If you’re interested in learning how to improve a golf swing, create a better baseball bat or combat sepsis, New Jersey Institute of Technology (NJIT) is the place to be. More than 200 mathematicians and scientists will attend NJIT’s first international research conference May 21-22. The event will shed light on 40 unusual and important research activities such as the ones above. Conference sponsors are NJIT’s Department of Mathematical Sciences and the Center for Applied Mathematics and Statistics.
The speakers are renowned in a field called applied mathematics. They are also known for their expertise using a new and sought-after research technique called mathematical modeling. Their presentations will repeatedly highlight this technique.

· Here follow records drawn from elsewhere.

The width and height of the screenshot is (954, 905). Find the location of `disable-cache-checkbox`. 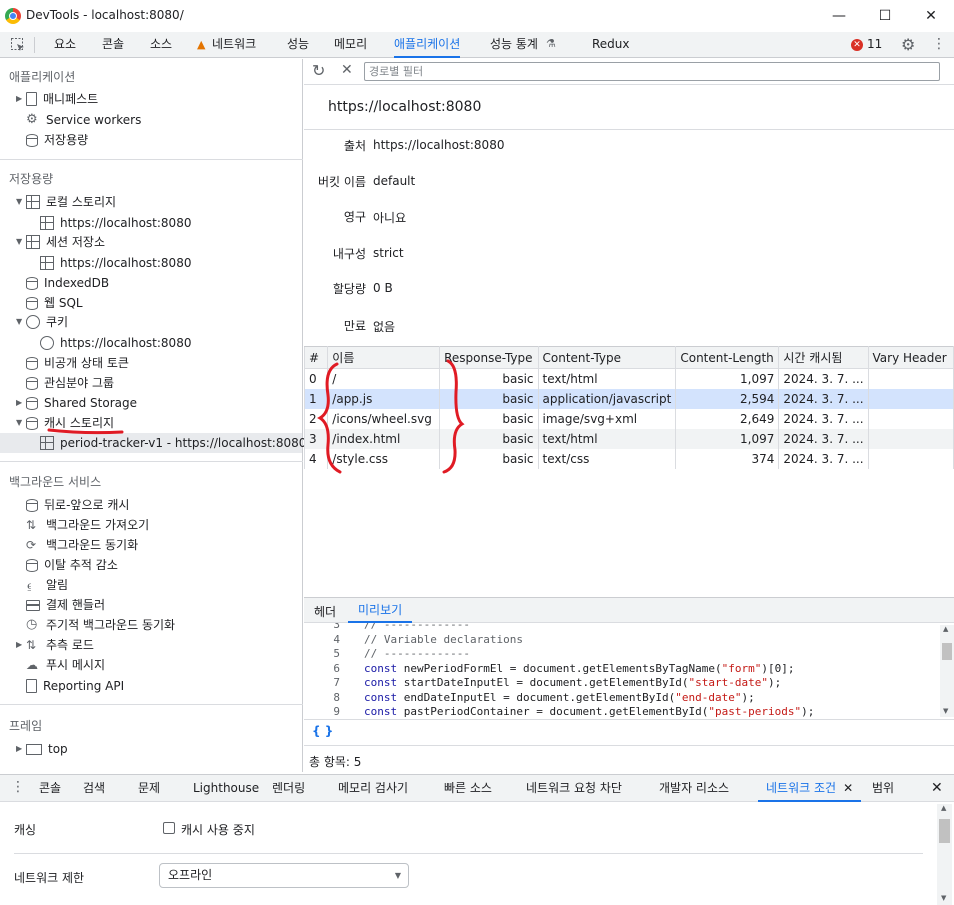

disable-cache-checkbox is located at coordinates (169, 828).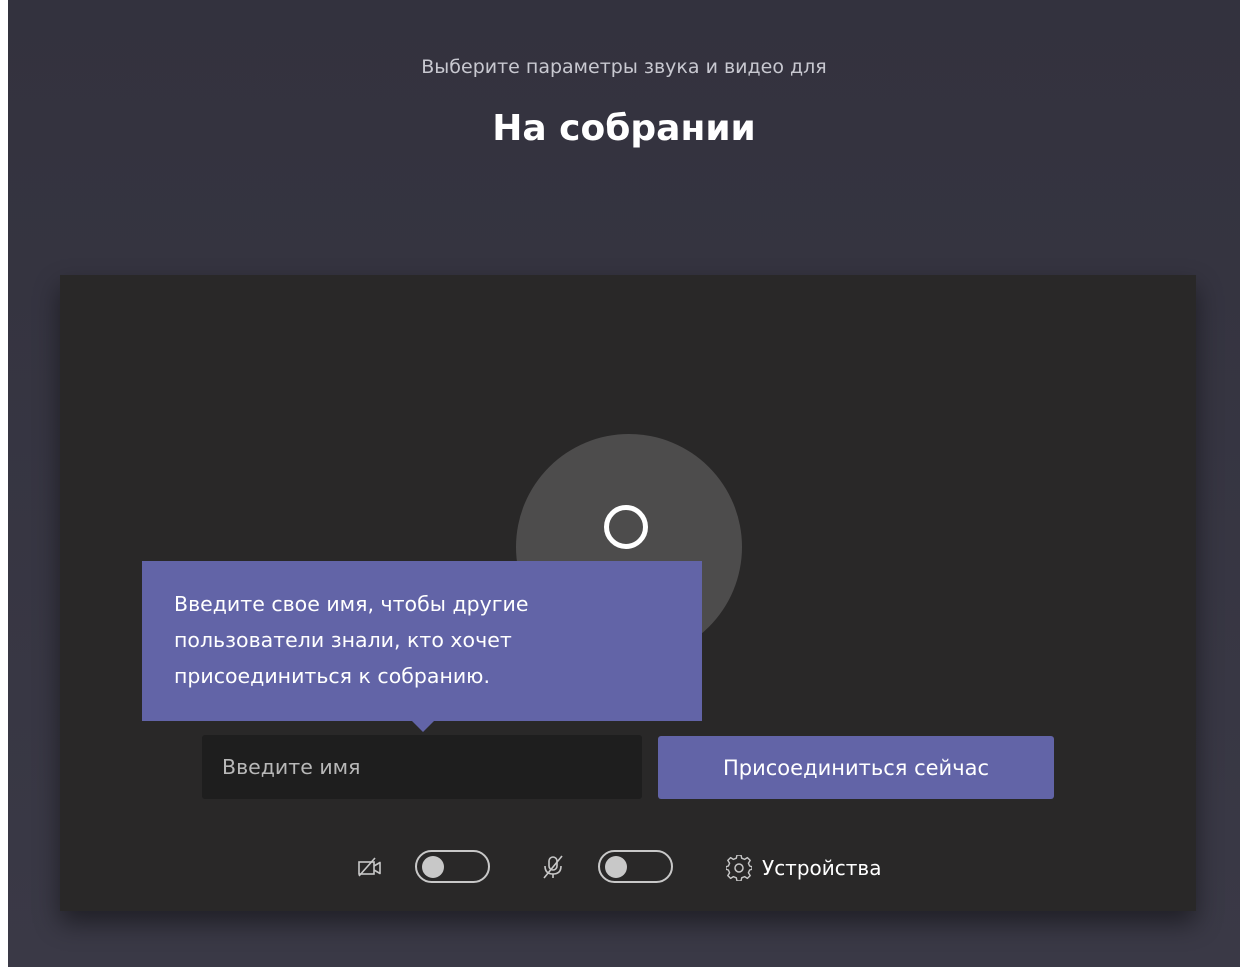 The height and width of the screenshot is (967, 1240). What do you see at coordinates (422, 767) in the screenshot?
I see `name-input` at bounding box center [422, 767].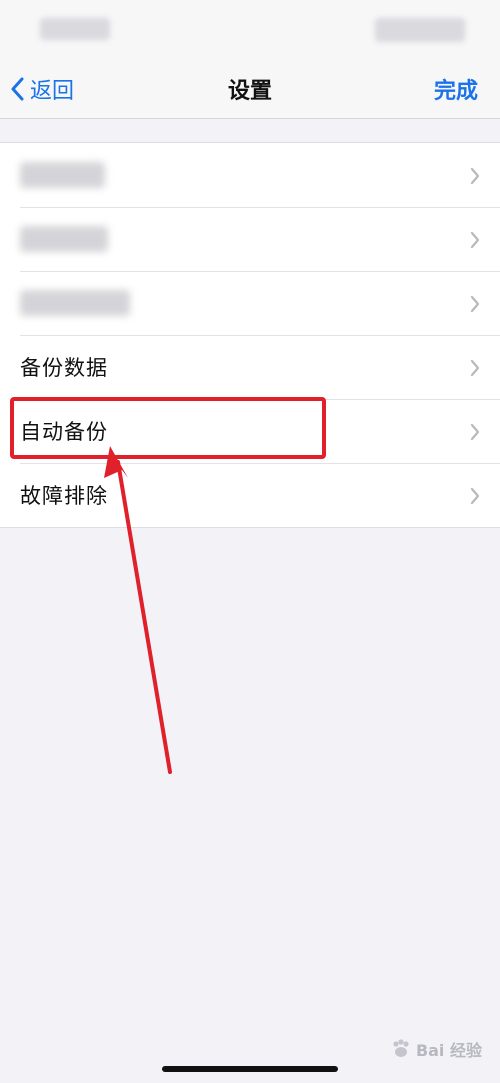 This screenshot has height=1083, width=500. Describe the element at coordinates (456, 89) in the screenshot. I see `done-button: 完成` at that location.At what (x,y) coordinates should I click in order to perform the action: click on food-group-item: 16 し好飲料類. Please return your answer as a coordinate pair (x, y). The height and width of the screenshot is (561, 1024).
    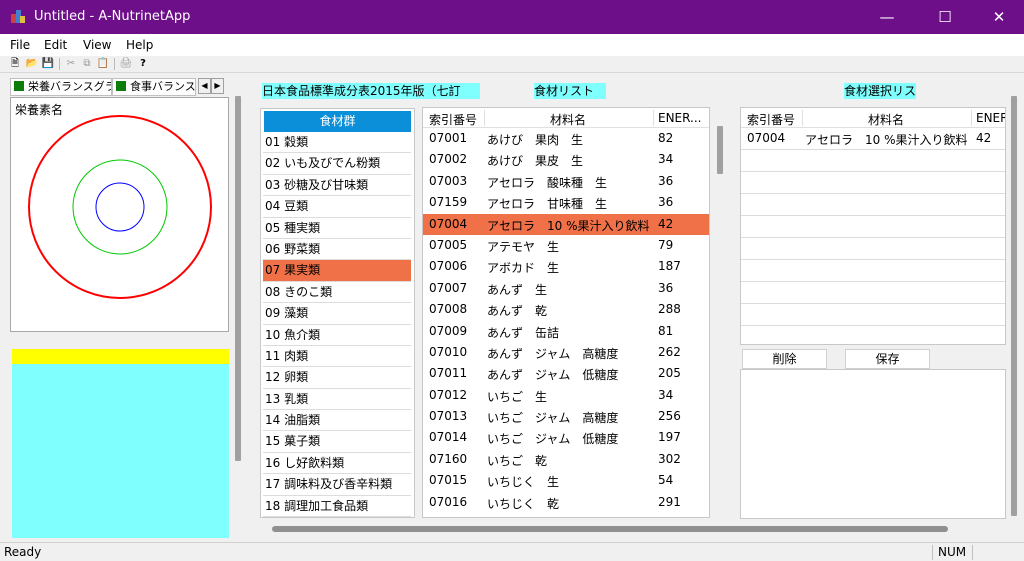
    Looking at the image, I should click on (337, 464).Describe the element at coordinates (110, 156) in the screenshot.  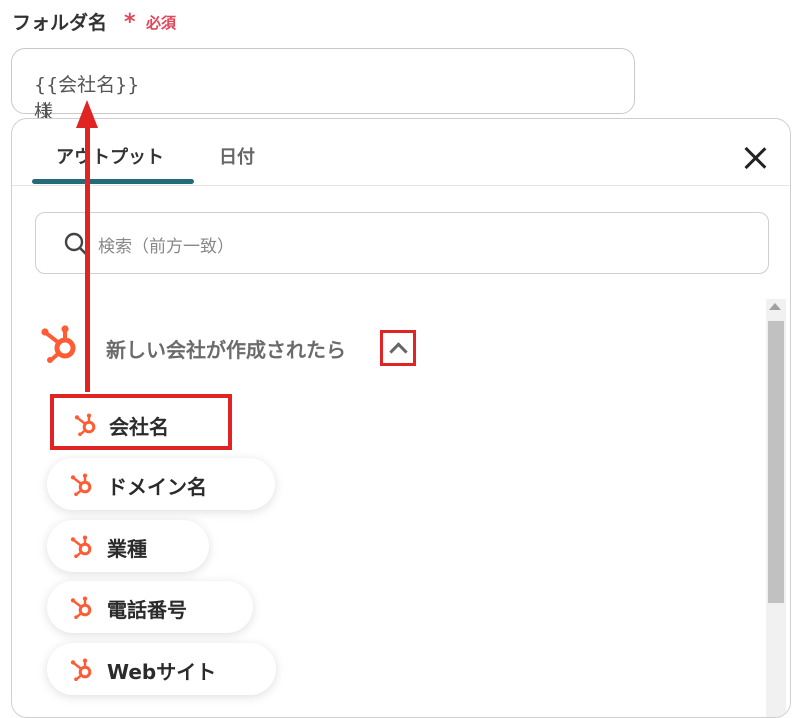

“The key advantage of mathematical modeling is that it provides a non-invasive or inexpensive method to obtain new and important data about a phenomenon,” said Daljit Ahluwahlia, conference director, professor of mathematics and department chair.
Conference activities begin 9 a.m., May 21, and last into the evening with a reception and banquet. Saturday hours are 9 a.m-5 p.m. Activities will include plenary lectures, min symposia and 60 poster presentations by researchers and NJIT students. To date, 150 people have registered.
Key speakers will include John Milton, co-director of the clinical neurophysiology laboratories of the University of Chicago Hospitals, discussing the dynamic aspects of the development of physical expertise. Milton, who speaks from 9:15 – 10:15 a.m. on May 21, studies how expertise is gained in the performance of motor skills. He applies his research to athletes and believes that his observations “strongly resonate” with recent studies about eye-hand coordination tasks, such as the golf swing.
Paul Martin, a professor at the Colorado School of Mines, will discuss building better baseball bats from 10:45-11:15. “Waves in Wood and Vibrations of Baseball Bats” is his topic.
At 5 p.m., Daniel Goldman, an assistant professor of mathematics at NJIT, will demonstrate how mathematical modeling can shed light on treating sepsis. His talk is entitled: “Modeling Oxygen Transport at the Micro Vascular Level During Sepsis.”
Conference speakers will also focus on their recent research and accomplishments in the fields of mathematical biology, computational fluid mechanics, nonlinear optics, wave propagation, electromagnetics, and applied statistics.
This conference is the first in a five-year series at NJIT to bring more visibility to research. The series is part of a larger strategic initiative to improve the university. “You hold a conference like this to bring prominent people to your campus so that they can see what you are doing,” noted Ahluwahlia.
“We're a strong research and teaching department in applied mathematics, but we are not as well known outside NJIT as we should be. This conference gives us the opportunity to show to the rest of the world the kinds of research we're conducting and the quality of this work.
“The poster session allows our researchers and doctoral students to present and discuss their research. As people walk through this area of the conference, they can discuss this research on a one-to-one basis.”
Mathematical modeling is an important way in which math can be applied to help scientists and engineers solve seemingly difficult problems faster and with fewer costs. Mathematical modeling can provide a quantitative description of the phenomenon with which to test whether specific mechanisms are operative in producing the phenomenon. In the health sciences, mathematical modeling can reduce the use of laboratory animals in research or avoid invasive procedures. In engineering fields, it is a way to find information without building expensive models.